The report identifies ongoing sinkhole and drainage problems that will probably require more spending to fix. Though it doesn't come out and say it, the impression is of an unstable garrison that, without extensive spending, could end up a write-off after not too many more years of rain and erosion.

The report is particularly concerned that DynCorp was allowed out of its contractual responsibilities, and requests answers as to why from the Army Corps.

DynCorp contests the inspector general's analysis. "We absolutely disagree with several of the report’s conclusions concerning the causes for the issues experienced at this site,” DynCorp spokeswoman Ashley Burke told Bloomberg in an e-mail today. “Further, work was completed and this contract was closed out last year so we are unable to comment on 2012 site conditions that may or may not exist today.”

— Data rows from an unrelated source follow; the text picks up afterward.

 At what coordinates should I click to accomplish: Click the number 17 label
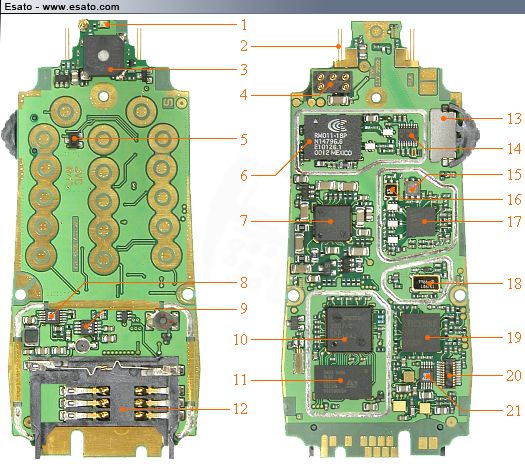pos(514,221)
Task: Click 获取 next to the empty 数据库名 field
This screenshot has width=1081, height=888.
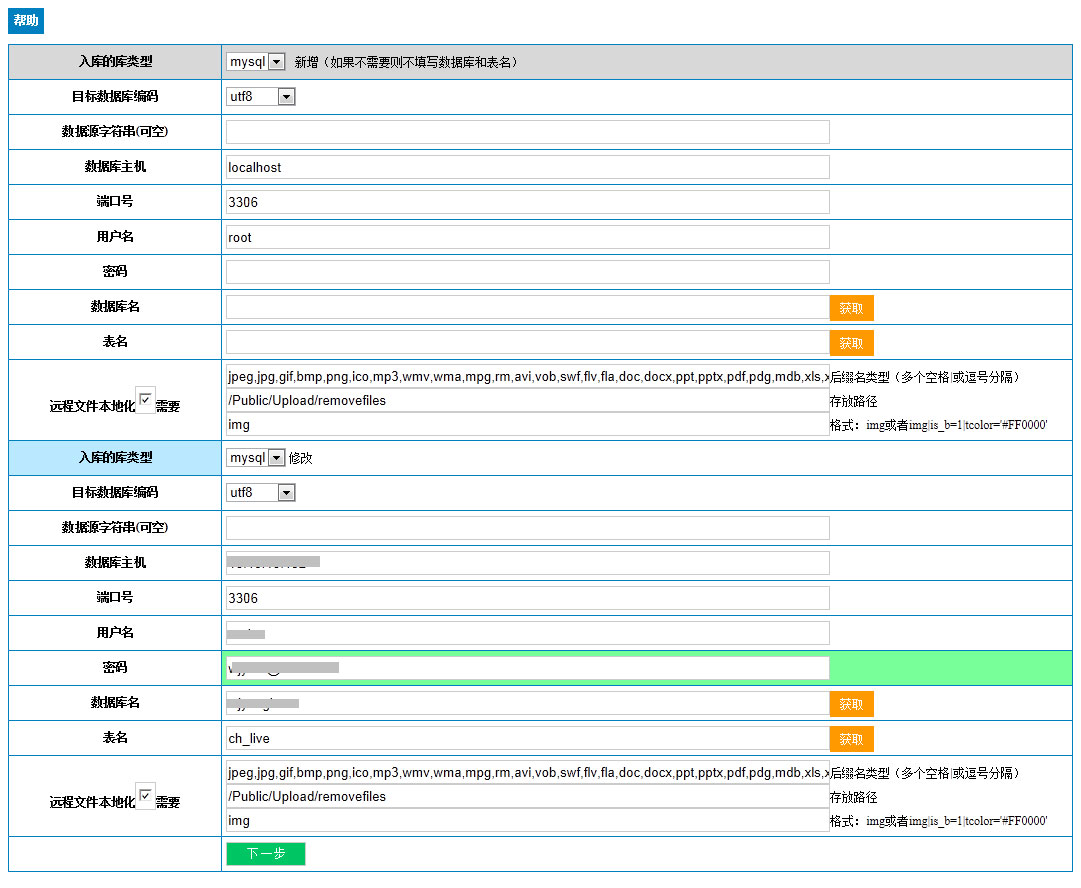Action: pos(851,308)
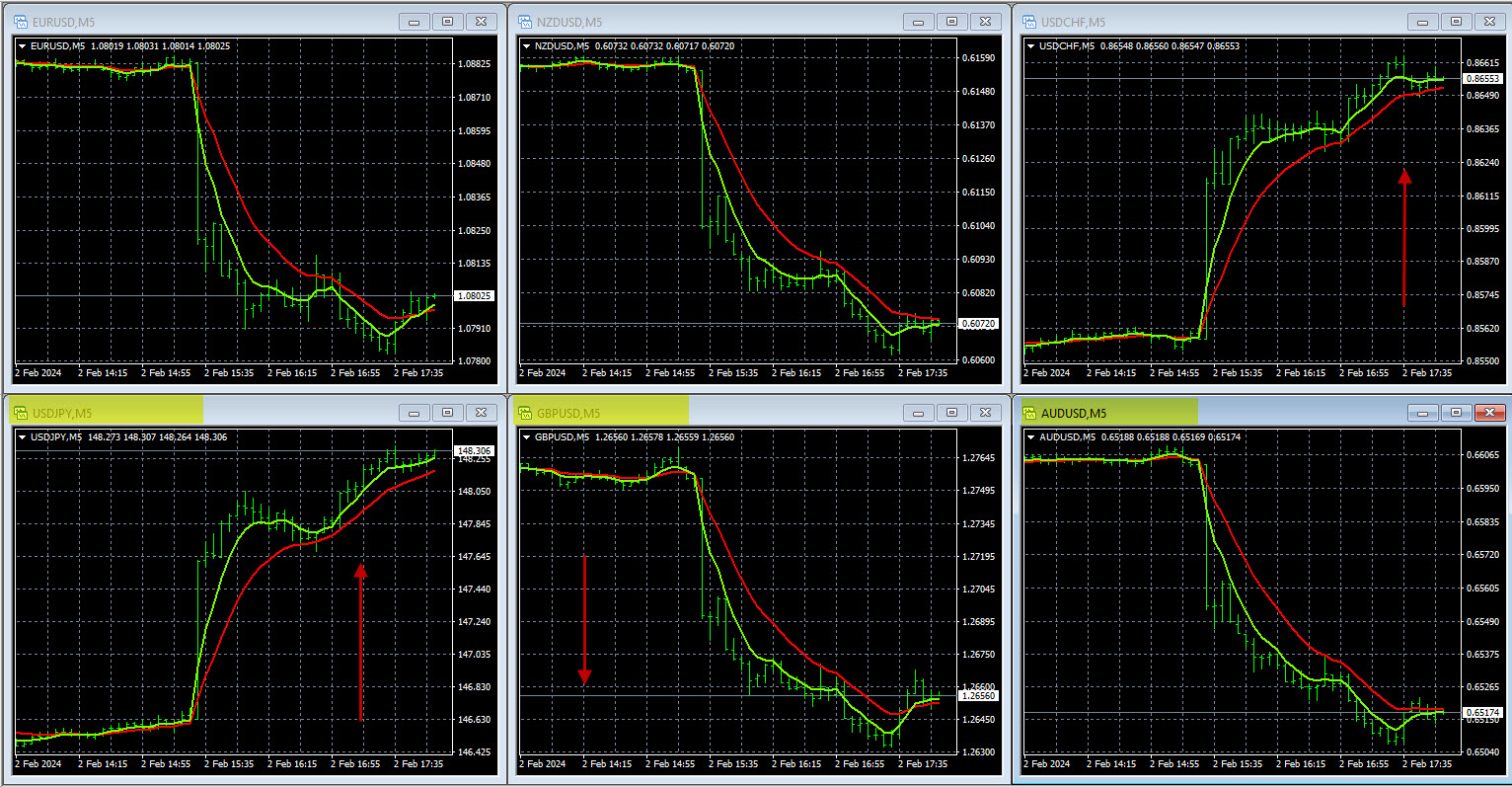Close the AUDUSD chart window
Viewport: 1512px width, 787px height.
1489,413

DynCorp continues to prosper. It was bought by Cerberus Capital Management for $1.5 billion in 2010 and in the second quarter of 2012 reported more than $960 million of revenue, almost all of it from US government contracting. It remains a major player in US contracting in Afghanistan and was awarded long-term business status under the US Army's Logistics Civil and Augmentation Program (LOGCAP).

In the second quarter, the company said LOGCAP revenue increased by 3.9 percent to $417.5 million "primarily as a result of continued increased demand for services under the Afghanistan task order."